--- Material ---

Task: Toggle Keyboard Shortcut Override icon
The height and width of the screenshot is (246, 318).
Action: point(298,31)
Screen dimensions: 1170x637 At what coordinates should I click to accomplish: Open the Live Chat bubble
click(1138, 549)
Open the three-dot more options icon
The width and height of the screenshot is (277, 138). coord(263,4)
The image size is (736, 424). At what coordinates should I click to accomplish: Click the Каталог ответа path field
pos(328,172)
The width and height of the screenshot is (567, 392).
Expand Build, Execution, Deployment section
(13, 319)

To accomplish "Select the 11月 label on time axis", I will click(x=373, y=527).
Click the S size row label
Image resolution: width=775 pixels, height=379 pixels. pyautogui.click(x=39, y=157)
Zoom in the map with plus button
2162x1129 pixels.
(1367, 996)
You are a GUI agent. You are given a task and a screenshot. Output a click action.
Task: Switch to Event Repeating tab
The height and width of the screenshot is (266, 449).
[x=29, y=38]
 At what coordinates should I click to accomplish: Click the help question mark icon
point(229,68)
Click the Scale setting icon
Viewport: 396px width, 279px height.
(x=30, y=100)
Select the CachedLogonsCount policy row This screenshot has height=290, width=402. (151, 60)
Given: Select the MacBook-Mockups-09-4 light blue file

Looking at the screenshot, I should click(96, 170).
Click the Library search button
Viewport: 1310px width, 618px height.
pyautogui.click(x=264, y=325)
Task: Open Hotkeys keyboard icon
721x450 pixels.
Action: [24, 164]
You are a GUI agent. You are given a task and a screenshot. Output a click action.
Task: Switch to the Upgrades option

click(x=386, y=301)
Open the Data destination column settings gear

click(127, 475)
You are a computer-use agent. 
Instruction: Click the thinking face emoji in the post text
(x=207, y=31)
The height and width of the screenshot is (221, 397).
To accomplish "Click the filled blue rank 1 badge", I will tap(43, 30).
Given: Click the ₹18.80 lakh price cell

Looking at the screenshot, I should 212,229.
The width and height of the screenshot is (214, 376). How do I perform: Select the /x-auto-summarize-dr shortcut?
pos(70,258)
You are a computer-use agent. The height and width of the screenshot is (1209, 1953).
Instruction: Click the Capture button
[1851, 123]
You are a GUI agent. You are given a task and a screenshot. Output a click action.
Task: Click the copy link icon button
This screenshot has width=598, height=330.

---

Direction> Rewrite each line of all the entries above as a JSON list of strings, one string per line, and omit blank lines.

Solved exercise>
[
  "Task: Toggle Keyboard Shortcut Override icon",
  "The height and width of the screenshot is (246, 318).",
  "Action: point(298,31)",
  "Screen dimensions: 1170x637 At what coordinates should I click to accomplish: Open the Live Chat bubble",
  "click(1138, 549)",
  "Open the three-dot more options icon",
  "The width and height of the screenshot is (277, 138). coord(263,4)",
  "The image size is (736, 424). At what coordinates should I click to accomplish: Click the Каталог ответа path field",
  "pos(328,172)",
  "The width and height of the screenshot is (567, 392).",
  "Expand Build, Execution, Deployment section",
  "(13, 319)",
  "To accomplish \"Select the 11月 label on time axis\", I will click(x=373, y=527).",
  "Click the S size row label",
  "Image resolution: width=775 pixels, height=379 pixels. pyautogui.click(x=39, y=157)",
  "Zoom in the map with plus button",
  "2162x1129 pixels.",
  "(1367, 996)",
  "You are a GUI agent. You are given a task and a screenshot. Output a click action.",
  "Task: Switch to Event Repeating tab",
  "The height and width of the screenshot is (266, 449).",
  "[x=29, y=38]",
  " At what coordinates should I click to accomplish: Click the help question mark icon",
  "point(229,68)",
  "Click the Scale setting icon",
  "Viewport: 396px width, 279px height.",
  "(x=30, y=100)",
  "Select the CachedLogonsCount policy row This screenshot has height=290, width=402. (151, 60)",
  "Given: Select the MacBook-Mockups-09-4 light blue file",
  "Looking at the screenshot, I should click(96, 170).",
  "Click the Library search button",
  "Viewport: 1310px width, 618px height.",
  "pyautogui.click(x=264, y=325)",
  "Task: Open Hotkeys keyboard icon",
  "721x450 pixels.",
  "Action: [24, 164]",
  "You are a GUI agent. You are given a task and a screenshot. Output a click action.",
  "Task: Switch to the Upgrades option",
  "click(x=386, y=301)",
  "Open the Data destination column settings gear",
  "click(127, 475)",
  "You are a computer-use agent. ",
  "Instruction: Click the thinking face emoji in the post text",
  "(x=207, y=31)",
  "The height and width of the screenshot is (221, 397).",
  "To accomplish \"Click the filled blue rank 1 badge\", I will tap(43, 30).",
  "Given: Click the ₹18.80 lakh price cell",
  "Looking at the screenshot, I should 212,229.",
  "The width and height of the screenshot is (214, 376). How do I perform: Select the /x-auto-summarize-dr shortcut?",
  "pos(70,258)",
  "You are a computer-use agent. The height and width of the screenshot is (1209, 1953).",
  "Instruction: Click the Capture button",
  "[1851, 123]",
  "You are a GUI agent. You are given a task and a screenshot. Output a click action.",
  "Task: Click the copy link icon button",
  "This screenshot has width=598, height=330."
]